Die BLS wird zur Immobilieninvestorin: Das Berner Bahnunternehmen will am Bahnhof Bümpliz-Nord 80 Millionen investieren.

Das Siegerprojekt: Vier neue Gebäude will die BLS beim Bahnhof Bümpliz-Nord erstellen.
Das Siegerprojekt: Vier neue Gebäude will die BLS beim Bahnhof Bümpliz-Nord erstellen.
BLS

Der Bahnhof Bümpliz-Nord ist veraltet. Das Berner Bahnunternehmen BLS plant nun auf dem Areal eine Grossüberbauung. Vorgesehen ist ein neuer, hindernisfreier Bahnhof. Und daneben soll südlich der Bahngeleise eine neue Überbauung für Geschäfte und rund 160 Wohnungen ent­stehen. Die BLS will das Bau­projekt zwischen 2021 und 2040 etappenweise realisieren.

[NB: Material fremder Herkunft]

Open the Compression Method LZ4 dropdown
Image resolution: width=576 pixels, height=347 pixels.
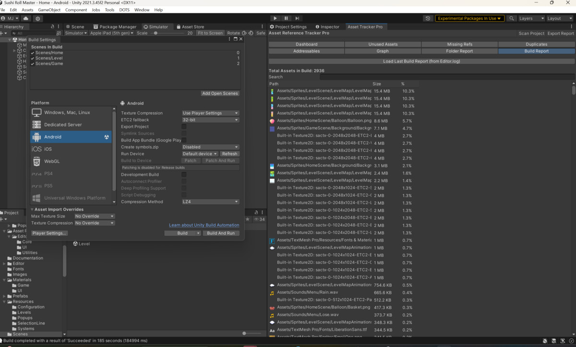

Der neue Bahnhof soll 2021 fertig­gestellt sein, die ersten zwei Gebäude bis 2024. Die Gesamtinvestitionen betragen 80 Millionen Franken, wovon die BLS den grössten Teil übernehmen wird. Die BLS wird damit zur Immobilieninvestorin im grossen Stil. Sie verfolgt so eine ähnliche Strategie wie die SBB, die schon seit längerem dazu übergegangen sind, die grossen Bahnhofareale für Überbauungen zu nutzen.

Sieger des Wettbewerbs

«Cerniera» – «Scharnier» heisst das Projekt des Architekturbüros Armon Semadeni aus Zürich, das die BLS in Bümpliz-Nord reali­sieren will. Geplant sind vier Gebäude mit sechs bis sieben ­Stockwerken für Wohnungen, Verkaufs- und Dienstleistungs­flächen. Eine Fachjury hat im ­Rahmen eines Architekturwettbewerbes Beiträge von sechs Ar­chitekturbüros geprüft und «Cerniera» zum Sieger erklärt.

Gemeinsam mit der Stadt Bern hat die BLS die Wettbewerbsbeiträge am Dienstag einem Fachpublikum vorgestellt. Alle Projekte werden bis zum 22. September im Eingangsbereich der Hochschule der Künste gegenüber dem Bahnhof Bümpliz-Nord ausgestellt.